Given the multiple authorship, the volume might more usefully be evaluated as a collection of essays, were it not for that controlling voice. In his introduction Fine remarks that "the eight case studies do not by themselves make for an intellectually coherent argument; my task in this introduction is to sketch what a broader approach to the analysis of difficult reputations might entail." Here we have the essence of the problem. We would expect that these case studies, given their multiple authors, would not have such coherence, so why not turn an admitted shortcoming into an advantage by emphasizing rather than downplaying the variety of viewpoints? More diversity of voice--unedited and unrevised by Fine--would perhaps have given this volume more richness in its approaches to the subject of reputation.
Perhaps as a consequence of the multiple authorship, the book occasionally bogs down in what seems a repetitive discussion of theory and method--a discussion that could have been developed more thoroughly in the introduction and then referred to only briefly within the chapters. At the same time, several apologetic-seeming disclaimers might be eliminated. For instance, Fine disclaims the title of historian, explaining that as a sociologist he has other goals and standards: "To suggest that in five years I could write conscientious historical essays on eight different periods from the 1780s to the 1950s would be laughable. Instead, I must describe how I perceive the methodology" (23). The first of these sentences again raises the problem of voice, since we already know (if we have taken the time to read his acknowledgments) that he did not in fact author all eight essays. His words also point ahead to one aspect of the methodological problem. He proceeds to explain that most of the research in this book depends on secondary sources: "I did not feel it necessary to travel to dusty archives, although my coauthors and I spent much time reading the accounts of those who had.

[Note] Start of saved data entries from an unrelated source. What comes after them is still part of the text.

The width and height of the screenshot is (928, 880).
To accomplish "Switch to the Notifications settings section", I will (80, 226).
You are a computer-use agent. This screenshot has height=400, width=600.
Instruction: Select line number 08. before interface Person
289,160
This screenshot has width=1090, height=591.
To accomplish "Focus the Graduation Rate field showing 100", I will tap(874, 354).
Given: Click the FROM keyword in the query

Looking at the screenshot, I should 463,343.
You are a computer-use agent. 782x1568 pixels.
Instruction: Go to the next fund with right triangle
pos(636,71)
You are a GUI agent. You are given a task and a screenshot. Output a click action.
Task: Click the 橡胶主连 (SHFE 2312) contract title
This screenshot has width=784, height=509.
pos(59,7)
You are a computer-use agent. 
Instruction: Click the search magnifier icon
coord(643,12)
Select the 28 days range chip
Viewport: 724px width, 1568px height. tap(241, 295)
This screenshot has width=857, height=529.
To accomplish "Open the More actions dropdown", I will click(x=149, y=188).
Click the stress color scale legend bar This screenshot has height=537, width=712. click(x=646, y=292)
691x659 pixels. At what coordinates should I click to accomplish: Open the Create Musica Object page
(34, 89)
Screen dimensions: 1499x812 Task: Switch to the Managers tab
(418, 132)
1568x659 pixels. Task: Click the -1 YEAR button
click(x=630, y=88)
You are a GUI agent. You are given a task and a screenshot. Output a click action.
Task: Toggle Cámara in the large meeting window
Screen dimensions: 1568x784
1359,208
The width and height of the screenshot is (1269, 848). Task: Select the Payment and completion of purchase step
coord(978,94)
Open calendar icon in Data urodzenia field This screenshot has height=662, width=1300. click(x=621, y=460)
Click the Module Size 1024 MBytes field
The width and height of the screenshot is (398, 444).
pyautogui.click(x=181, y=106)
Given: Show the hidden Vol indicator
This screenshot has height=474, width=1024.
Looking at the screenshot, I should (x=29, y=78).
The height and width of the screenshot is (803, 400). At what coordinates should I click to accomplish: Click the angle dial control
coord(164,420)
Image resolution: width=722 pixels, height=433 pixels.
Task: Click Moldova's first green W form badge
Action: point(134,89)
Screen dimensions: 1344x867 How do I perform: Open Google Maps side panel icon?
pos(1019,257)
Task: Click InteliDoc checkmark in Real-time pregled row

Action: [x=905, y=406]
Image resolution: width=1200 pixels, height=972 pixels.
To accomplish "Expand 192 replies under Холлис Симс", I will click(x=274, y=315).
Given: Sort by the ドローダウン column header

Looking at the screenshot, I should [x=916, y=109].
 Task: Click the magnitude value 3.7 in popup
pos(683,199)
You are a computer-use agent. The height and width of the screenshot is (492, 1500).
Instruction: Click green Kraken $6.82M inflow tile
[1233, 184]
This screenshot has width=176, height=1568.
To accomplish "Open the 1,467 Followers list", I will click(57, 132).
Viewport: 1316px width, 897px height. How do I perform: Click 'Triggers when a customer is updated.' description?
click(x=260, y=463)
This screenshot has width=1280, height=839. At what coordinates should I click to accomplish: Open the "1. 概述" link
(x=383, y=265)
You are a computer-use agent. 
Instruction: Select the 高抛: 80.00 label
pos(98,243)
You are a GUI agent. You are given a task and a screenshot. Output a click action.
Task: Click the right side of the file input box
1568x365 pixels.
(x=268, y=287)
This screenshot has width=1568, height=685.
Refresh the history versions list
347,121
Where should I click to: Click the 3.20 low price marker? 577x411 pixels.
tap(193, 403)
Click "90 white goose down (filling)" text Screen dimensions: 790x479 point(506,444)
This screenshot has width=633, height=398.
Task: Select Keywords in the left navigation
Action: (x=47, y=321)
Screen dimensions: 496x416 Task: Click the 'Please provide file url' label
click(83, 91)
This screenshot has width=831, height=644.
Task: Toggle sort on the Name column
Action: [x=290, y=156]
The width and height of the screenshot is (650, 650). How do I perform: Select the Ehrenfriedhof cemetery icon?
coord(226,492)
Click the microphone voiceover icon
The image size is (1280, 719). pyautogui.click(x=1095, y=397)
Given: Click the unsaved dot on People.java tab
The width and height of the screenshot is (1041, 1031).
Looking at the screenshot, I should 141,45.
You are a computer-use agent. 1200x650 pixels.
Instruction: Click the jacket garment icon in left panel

In essence literary, economic, cultural, and political historians served as research assistants" (23) We may feel uneasy about the dismissal of those "dusty archives" and the reduction of other scholars to the functional status of "research assistants" (not to mention that ubiquitous "I") but surely there is a more intellectually defensible (and clearer) way to determine and justify the method. This book examines not a number of individuals who are hidden behind or beneath a layer of texts, but rather a number of very visible reputations that are constructed by and recorded in texts which cumulatively had wide enough circulation to shape public opinion. Thus the research logically would be directed toward those texts. If some of them are now housed in "dusty archives," then they must be sought there; otherwise not.
By expounding his theoretical approach at several points in the book, Fine not only weakens the coherence of the whole work but also sometimes foregrounds the discussion of general principles to an extent that the particulars of the individual case recede from view. Yet Fine's "cautious naturalism" does not seem in itself to warrant much discussion, indeed affording undesirable opportunities for semantic or conceptual slippage. The proof of its utility lies in the application, and his ideas find their best expression when he focuses on "the process by which reputations are made or unmade" (259). His close readings of reputation entertainingly support his concluding observation: "History is filled with stories and with storytellers" (259) and with a rich cast of characters--heroic, villainous, and ambiguously "difficult."